Risulta evidente come l’argomentazione di Padre António Vieira si fondi soprattutto sulla questione che molti fatti vengono dati per veri pur in presenza di indizi che li negano. Questo quando la prudenza vorrebbe che mai una persona si accontentasse della prima versione dei fatti. Il gesuita dimostra tale suo convincimento riportando esempi specifici tratti dalla Sacre Scritture. È il caso dell’episodio del profeta Giona.

Com’è noto, racconta il libro omonimo che Giona, inviato dal Signore alla città di Ninive, in Assiria, alfine di annunciare la sua collera per la malvagità dei suoi abitanti, finì per disubbidirgli e imbarcarsi a Giaffa su una nave diretta a Tarsis. Il Signore, però, scatenò sul mare una tempesta di tal forza che la nave stava per sfasciarsi. Al che Giona disse ai marinai che la colpa di tutto era sua e che per placare quella furia dovevano gettarlo nel mare in burrasca. Così fecero e il mare all’improvviso si calmò. Ingoiato da una balena, tutti ritennero che Giona fosse morto; quando poi, in realtà – riferisce la Bibbia – fu il Signore che dispose che il profeta fosse inghiottito da «un grosso pesce», nel cui ventre restò «tre giorni e tre notti», per poi essere rigettato sulla spiaggia, da dove si sarebbe recato a Ninive per portare a termine la missione che gli era stata ordinata [cfr. Giona, 1-3].

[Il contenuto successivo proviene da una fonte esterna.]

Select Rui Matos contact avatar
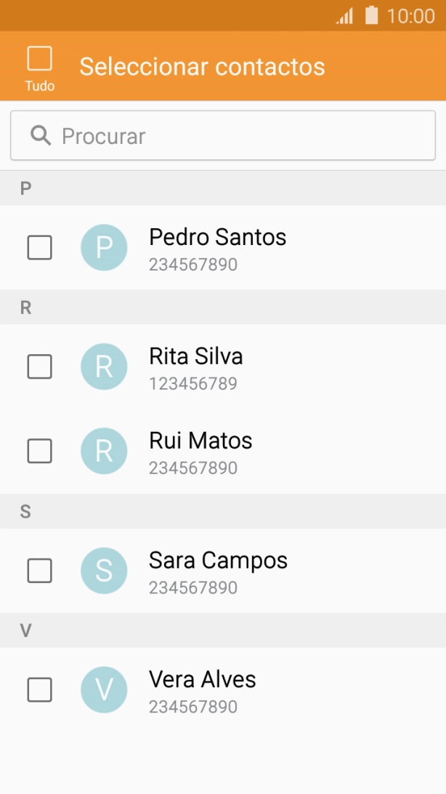Image resolution: width=446 pixels, height=794 pixels. coord(104,451)
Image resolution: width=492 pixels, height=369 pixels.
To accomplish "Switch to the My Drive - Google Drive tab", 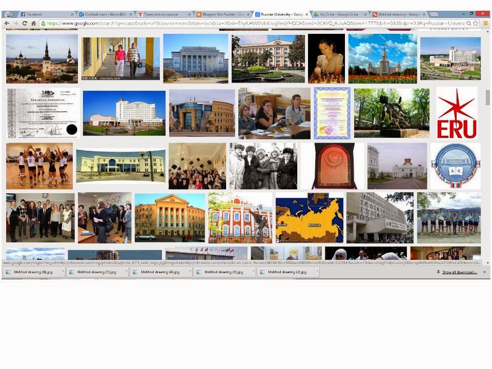I will pyautogui.click(x=338, y=14).
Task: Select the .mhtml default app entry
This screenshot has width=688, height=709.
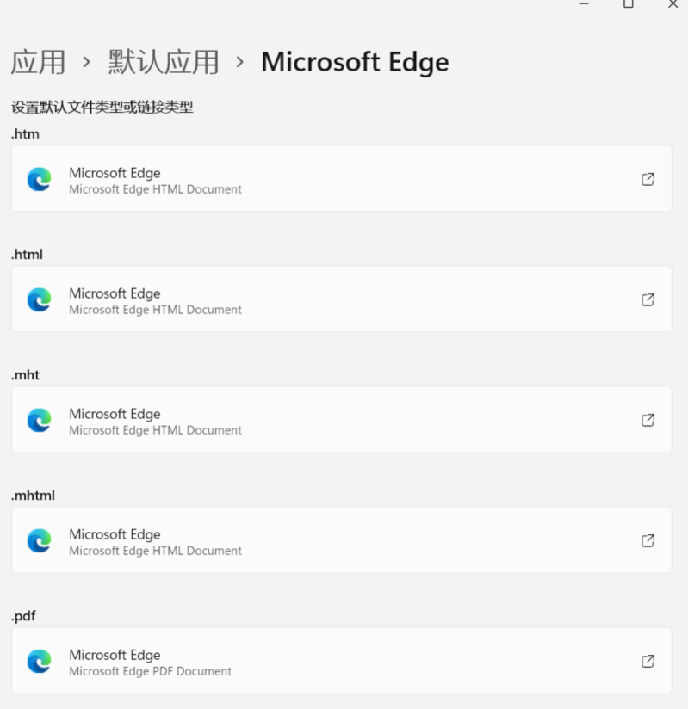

Quando i marinai – scrive Vieira su questo episodio biblico –

 

«videro Giona inghiottito dalla balena e la balena risucchiata dal mare senza più apparire, tutti diedero Giona per morto; ma cosa importava che Giona fosse morto nel concetto degli uomini, se era vivo (sebbene velato) nel ventre della balena? Cos’era quella grande balena in mezzo al mare, se non un’isola errante, sulla quale nessuno poteva approdare, ché già appariva e subito dopo scompariva? Ma se Giona è velato in quest’isola velata, per quanto molti lo considerino morto, con il passare dei giorni e delle notti della profezia di Cristo, egli sbarcherà vivo, prodigiosamente, sulle rive di Ninive» [VIEIRA, 1959: VI, 342].

 

Una volta esauriti gli esempi volti a dimostrare come l’apparenza non sempre corrisponda alla verità dei fatti, Vieira torna alla leggenda di san Sebastiano, affermando che la morte di questi,

 

«così continua e ripetuta, […] così crudele, […] così tormentosa, […] così nota, e così realmente morta, [altro non è che] apparenza della morte; e non solo apparenza della morte, ma apparenza della morte sotto la realtà della vita. Ciò è morte all’apparenza, e ciò è vita nella realtà? Sì. Questa è l’eccellenza della morte di chi muore in Dio, e per volontà di Dio, e per Dio. [Questo perché, diversamente dalle altre morti, che sono] chiaramente ciò che sembrano, sembrano morti, e sono morti, la morte di colui che muore per volontà di Dio, e per Dio, non è quel che sembra, è un’apparenza di morte sotto la realtà della vita» [IBID.:343].

 

Tale continua alternanza fra apparenza e realtà è riproposta immediatamente a seguire da Padre António Vieira allorquando spiega il perché san Sebastiano sia stato velato anche nella fede e nelle opere:

 

«Oh che grande cristiano da dentro, oh che grande politico da fuori! Sebastiano visto da fuori, e compreso da dentro: una cosa era quel che era, e un’altra era quel che sembrava: sembrava un cortigiano del palazzo della Terra, ed era un pellegrino della corte del Cielo; sembrava un capitano che combatteva sotto le aquile romane, ed era un soldato che serviva sotto lo stendardo della croce; sembrava un grande favorito di Diocleziano, ed era il più grande confidente di Cristo» [IBID.: 346]

 

Da notare in questo sermone la presenza di una cercata e voluta – da parte del padre gesuita e nelle parole di Jacqueline Hermann – «ambivalenza del senso metaforico». La stretta somiglianza fra la storia del santo martire del cristianesimo e quella di Sebastiano, il re crociato,

 

«al di là, ovviamente, del nome, utilizzato in più passaggi senza distinguere i personaggi, può essere interpretato come un modo che, pur avendo a sua difesa l’alibi del contrappunto fra apparenza ed essenza, forma e contenuto, poteva anche significare esattamente quel che era […]» [HERMANN, 1998: 230]:

 

una sovrapposizione delle due storie. Abbiamo qui un ulteriore conferma di come questo sermone, predicato – l’ho già precedentemente ricordato – a Bahia nel 1634, possa essere ritenuto a tutti gli effetti uno scritto sebastianista.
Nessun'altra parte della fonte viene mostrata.